Borgofranco, proprietario in carcere: otto gatti soli, due recuperati pieni di vermi
BORGOFRANCO D’IVREA. Gli occhi praticamente chiusi, la bocca piena di vermi. Sono queste le condizioni in cui sono stati trovati due gattini usciti da una casa che contiene circa 8-9, senza che ci sia nessuno a curarli all’interno. La casa si trova vicino a un bosco e i gatti sono da soli in giardino. Il proprietario, infatti, è in carcere a Biella e alcuni volontari lasciano da mangiare a loro spese all’esterno della casa.
A intervenire, tra l’altro, sono i volontari del gattile di Ivrea con cui il Comune in questione, quello di Borgofranco, non è neanche convenzionato. Sono tanti i Comuni che hanno sottoscritto una convenzione, mentre altri non lo hanno fatto. Alcuni se ne occupano in proprio, ma per il randagismo felino le alternative sono due: o si sottoscrive una convenzione con un’associazione che poi si occupa delle sterilizzazioni e delle adozioni, oppure si può agire in proprio con un veterinario libero professionista.
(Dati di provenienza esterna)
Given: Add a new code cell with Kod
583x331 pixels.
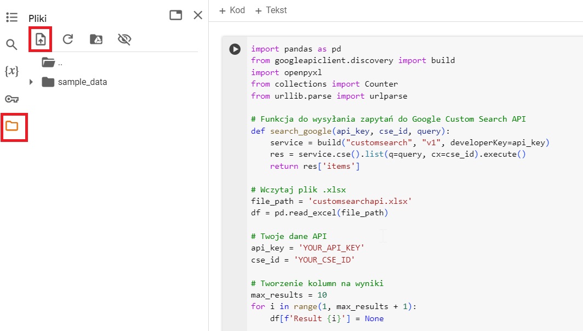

Spesso il gattile di Ivrea si trova a gestire delle situazioni simili, recuperando gatti feriti di notte o intervenendo in casi come questo dove potrebbe anche esserci una potenziale situazione di pericolo per la pubblica salute. I gatti in giardino, infatti, continueranno a moltiplicarsi perché il proprietario è in carcere, se non c’è un intervento. Da poco, in un altro piccolo Comune dell’Eporediese, Fiorano, sono stati trovati due gatti morti dentro casa di un uomo che aveva uno sfratto esecutivo. Morti di stenti, di fame e di sete. L’uomo è stato denunciato per maltrattamenti sugli animali. «Il punto è che di queste situazioni - spiega Silvia Faggian, presidente del gattile di Ivrea -, finiamo sempre per occuparci noi, anche se non ci sono le convenzioni. La competenza del randagismo felino è comunale ed ogni Comune, anche piccolo, deve destinare una certa cifra per le sterilizzazioni e le necessità dei gatti. Non possono essere sempre i volontari a pagare».
L’Asl/To4 può intervenire con il suo servizio veterinario. Deve però essere attivata dai Comuni e, in questo caso, nessuno lo ha fatto. «Verificheremo e in caso attiveremo l’Asl - spiega il sindaco di Borgofranco - Fausto Francisca».
In generale il gattile di Ivrea si trova spesso a gestire situazioni del genere, che esulano dalle competenze dei volontari, anche in Comuni in cui non ci sono convenzioni. Faggian, fa un appello: «Servono più volontari che si occupino dei gattini che troviamo, forniamo noi il cibo e tutto il resto, ma ci servono balie che ospitino dentro casa per il periodo necessario alla loro crescita e adozione».